COMME LA THORA POUR LES JUIFS, LA BIBLE POUR LES CHRÉTIEN, LE CORAN REPRÉSENTE LE LIVRE SACRÉ DES MUSULMANS…

coran

Le Coran, dont le titre signifie «lecture» ou «récitation» désigne le Livre sacré des Musulmans et des Islamistes dont le titre signifie .  Il contient la loi religieuse, la loi civile et la loi politique.  Autrement dit, il sert de livre de référence à la fois pour le dogme, le fondement de la liturgie et le code juridique.  Révélé à Mahomet par l’archange Gabriel, entre les années 570 et 632, donc sur plus de vingt ans, il fut recueilli sur l’ordre d’Abou-Bekr et il fut rédigé en cent quatorze chapitres, appelés sourates, divisées en versets, dans une prose élégamment cadencée.  Les sourates (mot qui provient de l’arabe «sûra», qui signifie littéralement «muraille») regroupent les versets constituant un ensemble.  Elles se composent le plus souvent de parties qui ont été rassemblées et juxtaposées les unes à la suite des autres, mais qui n’appartiennent pas toujours à la même époque prophétique. Les titres ont été donnés à partir d’un mot-clé permettant de lescoran-1 identifier, ce qui simplifie la recherche.

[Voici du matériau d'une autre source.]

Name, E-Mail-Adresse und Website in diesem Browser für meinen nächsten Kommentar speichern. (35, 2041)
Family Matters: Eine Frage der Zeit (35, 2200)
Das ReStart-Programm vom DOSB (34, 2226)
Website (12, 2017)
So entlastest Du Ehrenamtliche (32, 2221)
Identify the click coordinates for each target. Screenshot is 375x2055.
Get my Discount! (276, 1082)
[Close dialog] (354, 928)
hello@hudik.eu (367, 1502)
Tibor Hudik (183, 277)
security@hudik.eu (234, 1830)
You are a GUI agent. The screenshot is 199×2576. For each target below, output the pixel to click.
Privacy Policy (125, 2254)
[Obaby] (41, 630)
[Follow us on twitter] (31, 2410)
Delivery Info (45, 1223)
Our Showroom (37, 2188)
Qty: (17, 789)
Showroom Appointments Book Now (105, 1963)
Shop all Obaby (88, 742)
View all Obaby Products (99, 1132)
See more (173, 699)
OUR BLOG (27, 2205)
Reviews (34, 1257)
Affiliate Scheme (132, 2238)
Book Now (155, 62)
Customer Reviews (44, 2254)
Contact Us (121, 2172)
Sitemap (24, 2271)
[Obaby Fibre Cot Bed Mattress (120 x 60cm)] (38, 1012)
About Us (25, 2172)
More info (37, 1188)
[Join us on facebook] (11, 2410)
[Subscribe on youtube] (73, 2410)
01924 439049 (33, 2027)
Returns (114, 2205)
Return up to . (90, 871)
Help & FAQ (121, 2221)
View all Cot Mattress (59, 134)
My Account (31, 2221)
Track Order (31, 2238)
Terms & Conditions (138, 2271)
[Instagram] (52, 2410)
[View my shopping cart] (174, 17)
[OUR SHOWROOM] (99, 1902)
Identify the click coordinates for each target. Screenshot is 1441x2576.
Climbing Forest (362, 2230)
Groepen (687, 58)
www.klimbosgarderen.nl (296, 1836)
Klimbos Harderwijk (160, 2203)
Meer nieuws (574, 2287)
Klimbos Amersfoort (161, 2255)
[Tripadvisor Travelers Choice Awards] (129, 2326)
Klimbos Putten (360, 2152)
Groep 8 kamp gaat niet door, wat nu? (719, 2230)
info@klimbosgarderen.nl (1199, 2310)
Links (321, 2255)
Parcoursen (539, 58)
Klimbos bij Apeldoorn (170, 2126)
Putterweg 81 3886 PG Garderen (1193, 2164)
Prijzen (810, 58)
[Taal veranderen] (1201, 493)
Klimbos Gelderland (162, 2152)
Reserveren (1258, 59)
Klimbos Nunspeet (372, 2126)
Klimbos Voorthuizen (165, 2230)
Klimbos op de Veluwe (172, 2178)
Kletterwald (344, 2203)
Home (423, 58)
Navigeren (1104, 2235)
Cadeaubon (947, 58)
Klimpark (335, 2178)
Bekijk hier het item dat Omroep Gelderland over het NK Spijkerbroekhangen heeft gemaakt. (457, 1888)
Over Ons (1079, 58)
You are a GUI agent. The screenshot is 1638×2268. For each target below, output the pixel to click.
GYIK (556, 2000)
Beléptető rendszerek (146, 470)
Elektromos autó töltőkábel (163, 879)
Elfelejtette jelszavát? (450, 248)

Le Coran ne représente pas un texte écrit pour être lu, il s’agit plutôt d’une récitation qui a été transmise par écrit. Les préposés à la récitation, appelés «qurrâ’», qui le connaissaient par cœur, selon les différentes lectures, jouissaient d’un grand prestige.  La recommandation de lire le Coran en le psalmodiant figure dans une sourate. L’art de la psalmodie, appelée «tajwîd», fait l’objet de nombreux traités aux règles très précises, pour identifier le rythme lent ou rapide, les pauses, les nasalisations, les nuances mélodiques. Des signes propres à la psalmodie sont notés au-dessus du texte.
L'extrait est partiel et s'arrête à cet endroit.